On Saturday, October 1, 2016, the University of Tennessee Health Science Center (UTHSC) will partner with the Memphis Crisis Center, Family Safety Center and Zeta Phi Beta Sorority, Inc., to present a community event aimed at ending domestic violence, resolving conflicts peacefully and building healthy relationships. “Bridging Troubled Waters, a Community Conversation” will feature a keynote address by former Memphis reporter/anchor Dee Griffin, who is a domestic violence survivor.
The event will be held from 9 a.m. to 1 p.m. in the UTHSC Student Alumni Center, 800 Madison Avenue. It will offer breakout sessions, during which participants can get advice, support and resources. Topics include Relationship Health 101, Trauma and Suicide, Family Impact of Domestic Violence, Healthy Sexual Boundaries and Victim’s Rights.
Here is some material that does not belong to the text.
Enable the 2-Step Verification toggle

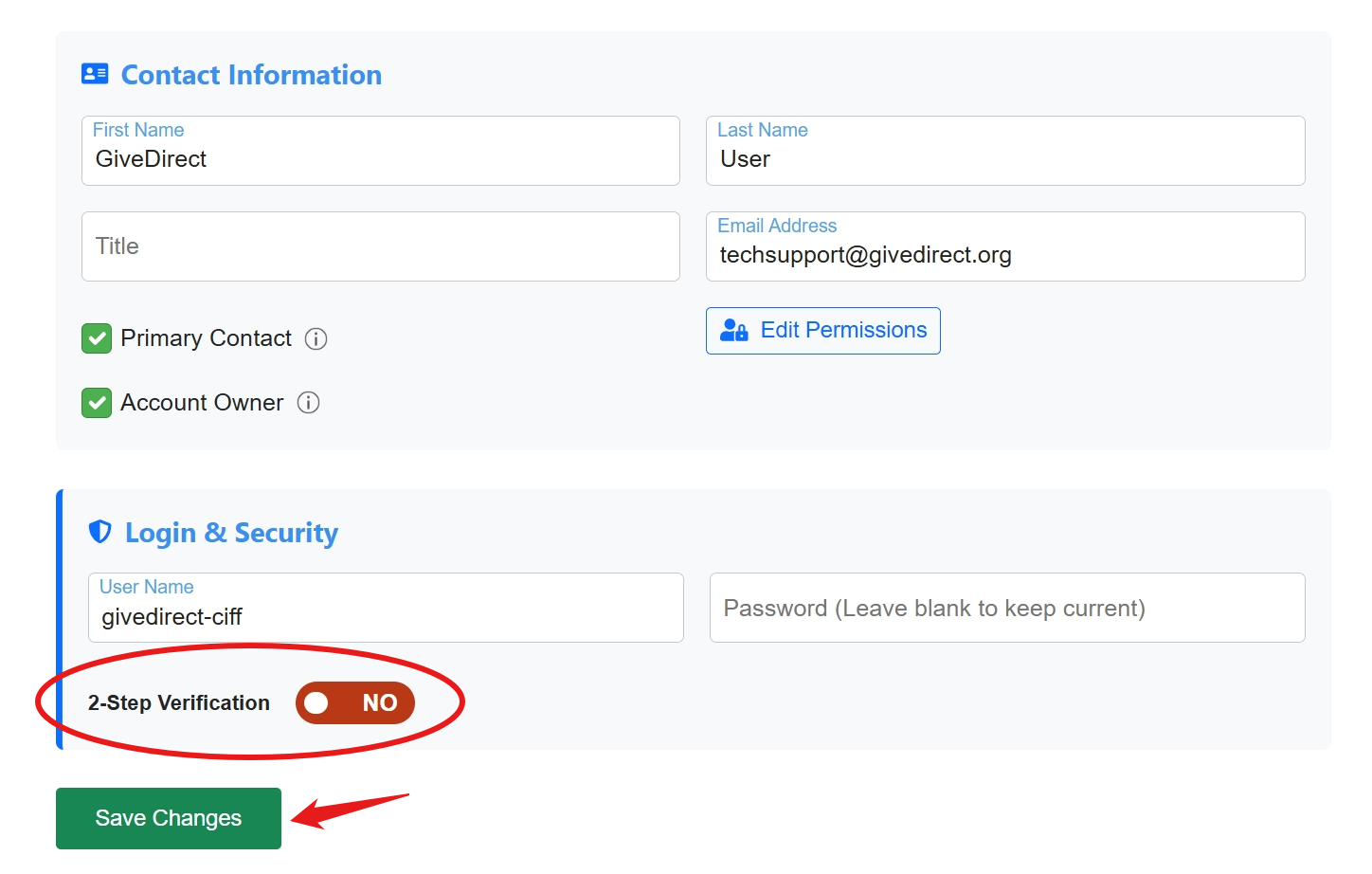click(355, 702)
Domestic violence is a pattern of abusive behavior in any relationship that is used by one person to gain or maintain power and control over another person, according to the Family Safety Center, which aids victims of family violence. More than 50 percent of all local violent crime is domestic crime, the center reports.
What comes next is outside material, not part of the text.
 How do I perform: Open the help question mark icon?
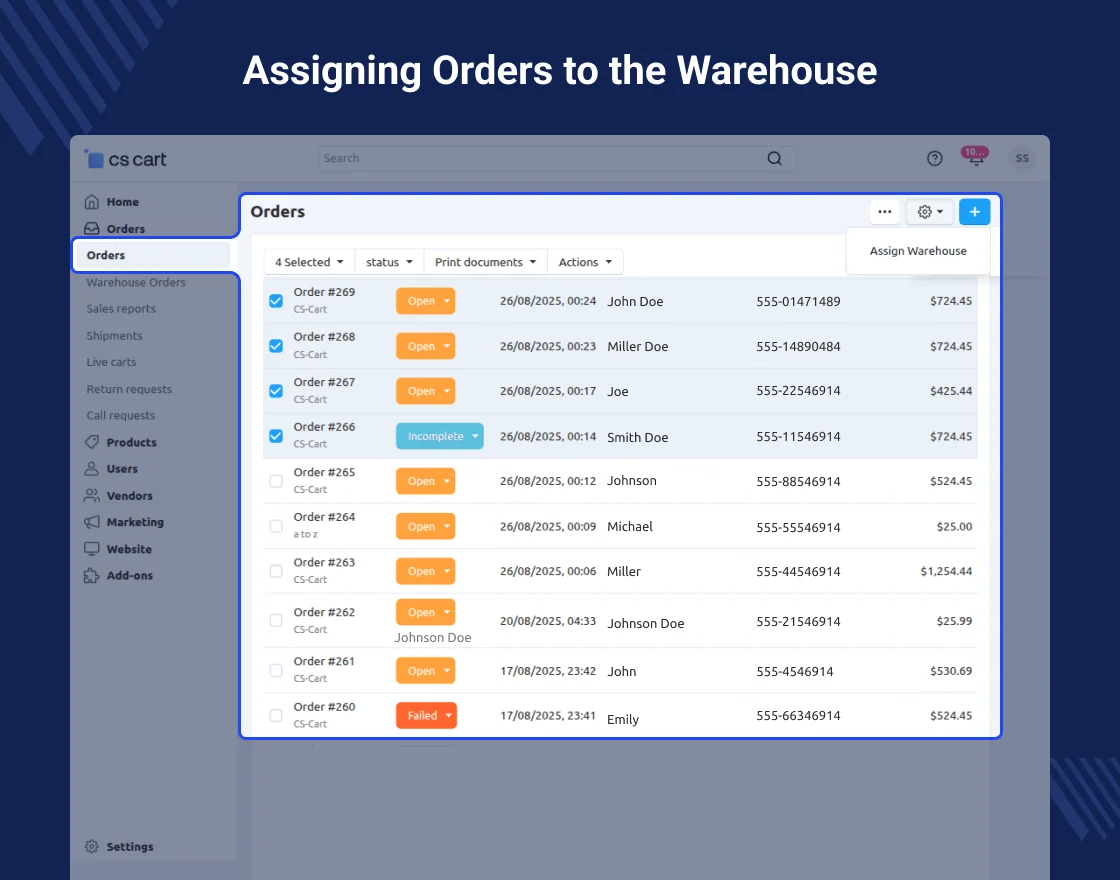tap(935, 159)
“Domestic violence rates are epidemic in Memphis and Shelby County,” said Olliette Murry-Drobot, executive director of the Family Safety Center. “We know that our children are growing up exposed to this violence. One-third of these children will grow up to become an abuser, and another one-third will grow up to become a victim. These are learned behaviors, and education is the key to preventing domestic violence and breaking the cycle in our community.”
The center also reports that the rate of violence between adults in the home is higher in Shelby County (22 percent) than in Tennessee (19 percent) and nationwide (16 percent). In 2015, there were 12 intimate-partner domestic violence homicides, including one murder-suicide.
“Any issue that affects our community is an issue we are compelled not only to address, but to work with community leaders and partners to bring about a positive change,” said Pam Houston, director of Special Events and Community Affairs at UTHSC. “Helping to improve the quality of life in our community is our goal and what we do as an institution.”
Bridging Trouble Waters is free and open to the public. A light breakfast and lunch will be served. Reservations are encouraged, as seating is limited. Registration is available at www.uthsc.edu/btw or by calling 448-2704. Doors open at 8 a.m. The program begins at 9 a.m.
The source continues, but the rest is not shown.